--- Begin Material for the task ---
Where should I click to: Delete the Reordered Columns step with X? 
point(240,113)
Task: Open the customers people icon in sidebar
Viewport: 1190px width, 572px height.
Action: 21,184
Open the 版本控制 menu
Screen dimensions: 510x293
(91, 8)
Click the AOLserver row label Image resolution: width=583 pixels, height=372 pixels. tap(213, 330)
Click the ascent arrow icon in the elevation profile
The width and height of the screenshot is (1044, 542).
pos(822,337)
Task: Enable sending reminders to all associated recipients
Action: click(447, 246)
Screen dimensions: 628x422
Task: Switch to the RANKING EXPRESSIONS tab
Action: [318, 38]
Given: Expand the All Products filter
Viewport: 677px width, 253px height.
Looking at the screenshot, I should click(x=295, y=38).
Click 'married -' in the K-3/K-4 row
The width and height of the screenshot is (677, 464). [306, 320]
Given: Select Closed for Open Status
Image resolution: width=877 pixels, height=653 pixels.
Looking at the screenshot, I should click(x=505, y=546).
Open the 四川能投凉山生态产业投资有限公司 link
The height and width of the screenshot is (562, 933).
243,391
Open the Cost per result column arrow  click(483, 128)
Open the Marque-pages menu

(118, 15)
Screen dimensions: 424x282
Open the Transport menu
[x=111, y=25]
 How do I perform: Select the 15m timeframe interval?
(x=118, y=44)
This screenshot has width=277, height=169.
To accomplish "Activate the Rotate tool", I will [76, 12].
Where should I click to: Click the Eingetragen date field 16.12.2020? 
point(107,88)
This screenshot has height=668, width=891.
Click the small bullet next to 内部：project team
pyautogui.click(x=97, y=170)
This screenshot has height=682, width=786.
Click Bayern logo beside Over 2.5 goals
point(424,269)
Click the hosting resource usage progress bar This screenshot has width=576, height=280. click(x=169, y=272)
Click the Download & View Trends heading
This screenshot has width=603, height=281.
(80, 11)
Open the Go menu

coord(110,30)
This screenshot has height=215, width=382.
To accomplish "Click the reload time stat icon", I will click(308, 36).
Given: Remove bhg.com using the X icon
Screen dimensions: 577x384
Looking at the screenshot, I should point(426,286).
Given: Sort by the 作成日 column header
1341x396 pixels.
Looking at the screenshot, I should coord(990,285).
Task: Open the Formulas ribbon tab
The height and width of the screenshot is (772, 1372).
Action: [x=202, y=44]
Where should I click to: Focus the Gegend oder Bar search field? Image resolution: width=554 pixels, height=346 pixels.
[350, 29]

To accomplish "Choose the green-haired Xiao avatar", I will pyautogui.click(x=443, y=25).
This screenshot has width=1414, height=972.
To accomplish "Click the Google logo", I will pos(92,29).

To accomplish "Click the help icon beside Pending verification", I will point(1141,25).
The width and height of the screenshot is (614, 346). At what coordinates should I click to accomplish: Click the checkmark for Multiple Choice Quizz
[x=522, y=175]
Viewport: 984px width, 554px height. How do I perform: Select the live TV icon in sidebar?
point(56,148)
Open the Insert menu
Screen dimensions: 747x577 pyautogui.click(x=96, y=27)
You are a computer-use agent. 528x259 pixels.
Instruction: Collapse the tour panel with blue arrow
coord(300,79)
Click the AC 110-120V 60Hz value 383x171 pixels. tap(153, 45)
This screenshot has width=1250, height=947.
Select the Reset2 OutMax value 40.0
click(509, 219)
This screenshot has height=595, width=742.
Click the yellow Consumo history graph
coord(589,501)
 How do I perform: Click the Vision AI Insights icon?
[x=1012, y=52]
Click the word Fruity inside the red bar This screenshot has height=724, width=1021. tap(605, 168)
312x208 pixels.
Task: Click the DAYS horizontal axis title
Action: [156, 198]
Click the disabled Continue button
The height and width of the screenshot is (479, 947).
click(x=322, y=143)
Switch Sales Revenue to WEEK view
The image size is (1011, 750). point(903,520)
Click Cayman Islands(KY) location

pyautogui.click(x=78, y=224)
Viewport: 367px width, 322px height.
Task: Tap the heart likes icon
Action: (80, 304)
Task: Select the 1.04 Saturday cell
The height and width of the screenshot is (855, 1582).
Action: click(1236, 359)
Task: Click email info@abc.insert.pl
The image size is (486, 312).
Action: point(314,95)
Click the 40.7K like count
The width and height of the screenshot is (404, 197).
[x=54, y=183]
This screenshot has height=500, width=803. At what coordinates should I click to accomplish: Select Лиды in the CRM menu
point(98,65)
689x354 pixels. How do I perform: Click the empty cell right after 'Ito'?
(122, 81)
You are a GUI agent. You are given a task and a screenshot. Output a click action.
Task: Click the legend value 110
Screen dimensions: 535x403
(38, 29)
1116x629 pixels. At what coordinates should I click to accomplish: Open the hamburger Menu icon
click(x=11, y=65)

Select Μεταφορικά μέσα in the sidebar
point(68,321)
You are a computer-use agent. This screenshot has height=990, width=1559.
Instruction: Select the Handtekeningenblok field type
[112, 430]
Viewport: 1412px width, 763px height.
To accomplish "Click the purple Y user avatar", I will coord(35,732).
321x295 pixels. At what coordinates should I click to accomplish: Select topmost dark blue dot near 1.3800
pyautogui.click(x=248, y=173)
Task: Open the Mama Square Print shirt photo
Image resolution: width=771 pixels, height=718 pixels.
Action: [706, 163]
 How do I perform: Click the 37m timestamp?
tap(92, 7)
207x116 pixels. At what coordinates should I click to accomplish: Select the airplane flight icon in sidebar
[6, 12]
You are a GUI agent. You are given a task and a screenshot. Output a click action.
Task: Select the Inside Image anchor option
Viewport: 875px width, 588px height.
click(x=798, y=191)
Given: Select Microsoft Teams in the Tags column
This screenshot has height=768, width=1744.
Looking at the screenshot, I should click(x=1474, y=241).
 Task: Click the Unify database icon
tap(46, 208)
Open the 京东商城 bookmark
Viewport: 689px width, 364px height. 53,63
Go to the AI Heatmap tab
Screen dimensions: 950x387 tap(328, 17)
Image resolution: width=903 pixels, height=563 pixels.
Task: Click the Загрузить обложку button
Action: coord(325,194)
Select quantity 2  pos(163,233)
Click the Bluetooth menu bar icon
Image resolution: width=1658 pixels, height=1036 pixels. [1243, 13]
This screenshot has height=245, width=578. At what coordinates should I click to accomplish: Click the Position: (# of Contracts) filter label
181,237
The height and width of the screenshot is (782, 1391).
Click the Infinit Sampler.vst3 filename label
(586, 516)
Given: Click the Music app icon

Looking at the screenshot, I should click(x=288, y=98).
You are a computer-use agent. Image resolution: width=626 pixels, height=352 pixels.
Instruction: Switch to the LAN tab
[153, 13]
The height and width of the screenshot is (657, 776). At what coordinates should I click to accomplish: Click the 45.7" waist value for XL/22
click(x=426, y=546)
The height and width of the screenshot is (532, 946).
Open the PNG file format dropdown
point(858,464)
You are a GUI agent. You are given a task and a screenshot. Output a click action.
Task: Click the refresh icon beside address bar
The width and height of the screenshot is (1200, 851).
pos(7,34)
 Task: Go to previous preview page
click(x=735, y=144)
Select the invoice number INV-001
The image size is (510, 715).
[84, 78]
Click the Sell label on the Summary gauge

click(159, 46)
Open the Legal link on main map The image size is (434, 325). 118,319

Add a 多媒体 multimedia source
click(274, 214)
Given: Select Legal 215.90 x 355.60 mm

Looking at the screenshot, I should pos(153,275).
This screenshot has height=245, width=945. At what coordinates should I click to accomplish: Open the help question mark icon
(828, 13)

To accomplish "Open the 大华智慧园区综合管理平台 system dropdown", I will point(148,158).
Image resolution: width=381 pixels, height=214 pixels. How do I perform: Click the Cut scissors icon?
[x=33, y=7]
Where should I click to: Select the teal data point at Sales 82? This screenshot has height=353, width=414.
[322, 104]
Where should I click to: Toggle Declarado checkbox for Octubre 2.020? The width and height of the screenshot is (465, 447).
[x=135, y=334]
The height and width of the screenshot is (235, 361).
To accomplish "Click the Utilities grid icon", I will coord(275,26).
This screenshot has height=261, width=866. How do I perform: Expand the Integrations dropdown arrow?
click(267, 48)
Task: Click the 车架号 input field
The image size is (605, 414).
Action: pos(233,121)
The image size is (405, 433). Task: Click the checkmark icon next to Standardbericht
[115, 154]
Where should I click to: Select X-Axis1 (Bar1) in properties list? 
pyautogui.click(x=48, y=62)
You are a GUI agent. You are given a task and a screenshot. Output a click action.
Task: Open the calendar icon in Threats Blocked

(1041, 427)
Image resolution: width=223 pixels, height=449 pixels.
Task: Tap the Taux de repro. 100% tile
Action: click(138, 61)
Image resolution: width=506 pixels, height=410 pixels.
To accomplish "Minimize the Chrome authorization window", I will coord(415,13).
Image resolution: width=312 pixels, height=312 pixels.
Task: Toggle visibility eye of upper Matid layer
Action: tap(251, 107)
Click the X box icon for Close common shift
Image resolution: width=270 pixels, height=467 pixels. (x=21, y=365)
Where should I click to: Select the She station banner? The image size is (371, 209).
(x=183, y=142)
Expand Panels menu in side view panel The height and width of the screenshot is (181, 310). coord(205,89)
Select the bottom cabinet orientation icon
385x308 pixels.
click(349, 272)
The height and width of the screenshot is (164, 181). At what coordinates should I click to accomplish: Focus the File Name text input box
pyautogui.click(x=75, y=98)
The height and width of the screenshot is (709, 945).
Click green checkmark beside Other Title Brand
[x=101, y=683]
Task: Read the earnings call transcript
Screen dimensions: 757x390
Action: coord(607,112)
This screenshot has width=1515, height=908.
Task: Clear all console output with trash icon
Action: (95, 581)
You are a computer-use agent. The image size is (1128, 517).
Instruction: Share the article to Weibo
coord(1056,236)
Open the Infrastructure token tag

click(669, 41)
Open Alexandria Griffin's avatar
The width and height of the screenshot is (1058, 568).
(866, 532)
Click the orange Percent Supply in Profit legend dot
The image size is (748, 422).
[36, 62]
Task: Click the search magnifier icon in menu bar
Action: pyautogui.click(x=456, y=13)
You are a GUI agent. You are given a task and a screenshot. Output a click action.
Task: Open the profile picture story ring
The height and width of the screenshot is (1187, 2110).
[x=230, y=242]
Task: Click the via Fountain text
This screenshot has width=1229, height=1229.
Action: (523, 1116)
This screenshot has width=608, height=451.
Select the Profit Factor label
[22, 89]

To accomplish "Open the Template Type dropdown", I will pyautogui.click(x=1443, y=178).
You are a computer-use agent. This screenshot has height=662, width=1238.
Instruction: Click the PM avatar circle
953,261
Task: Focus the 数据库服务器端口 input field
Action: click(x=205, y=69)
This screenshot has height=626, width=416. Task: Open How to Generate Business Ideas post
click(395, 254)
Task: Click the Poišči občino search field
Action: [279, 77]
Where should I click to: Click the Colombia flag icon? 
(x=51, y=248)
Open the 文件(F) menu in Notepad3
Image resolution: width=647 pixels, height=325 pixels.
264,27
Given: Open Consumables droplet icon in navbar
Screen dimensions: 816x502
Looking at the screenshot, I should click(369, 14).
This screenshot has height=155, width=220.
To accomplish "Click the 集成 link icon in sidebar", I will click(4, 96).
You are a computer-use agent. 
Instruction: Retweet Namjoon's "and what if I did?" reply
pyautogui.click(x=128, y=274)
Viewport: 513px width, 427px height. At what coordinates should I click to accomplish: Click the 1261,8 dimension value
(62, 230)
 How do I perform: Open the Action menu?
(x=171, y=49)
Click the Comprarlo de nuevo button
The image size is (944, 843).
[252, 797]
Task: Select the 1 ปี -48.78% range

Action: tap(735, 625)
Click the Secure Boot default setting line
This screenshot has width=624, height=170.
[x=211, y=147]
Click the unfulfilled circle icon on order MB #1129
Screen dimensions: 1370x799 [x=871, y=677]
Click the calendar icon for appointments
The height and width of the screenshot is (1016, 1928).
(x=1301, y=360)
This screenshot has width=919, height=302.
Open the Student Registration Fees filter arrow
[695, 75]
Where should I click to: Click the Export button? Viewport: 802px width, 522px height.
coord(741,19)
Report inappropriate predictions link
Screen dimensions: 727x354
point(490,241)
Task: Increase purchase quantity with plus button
--- End Material for the task ---
**Instructions for the task**
Update the part of the entries that opens with the line containing "Click the Download & View Trends heading" and closes with the line containing "I will pos(92,29)." by changing "Formulas" to "Insert", and write out that part again with everything else unchanged.

**Solution to the exercise**
Click the Download & View Trends heading
This screenshot has width=603, height=281.
(80, 11)
Open the Go menu

coord(110,30)
This screenshot has height=215, width=382.
To accomplish "Click the reload time stat icon", I will click(308, 36).
Given: Remove bhg.com using the X icon
Screen dimensions: 577x384
Looking at the screenshot, I should point(426,286).
Given: Sort by the 作成日 column header
1341x396 pixels.
Looking at the screenshot, I should coord(990,285).
Task: Open the Insert ribbon tab
The height and width of the screenshot is (772, 1372).
Action: [x=202, y=44]
Where should I click to: Focus the Gegend oder Bar search field? Image resolution: width=554 pixels, height=346 pixels.
[350, 29]

To accomplish "Choose the green-haired Xiao avatar", I will pyautogui.click(x=443, y=25).
This screenshot has width=1414, height=972.
To accomplish "Click the Google logo", I will pos(92,29).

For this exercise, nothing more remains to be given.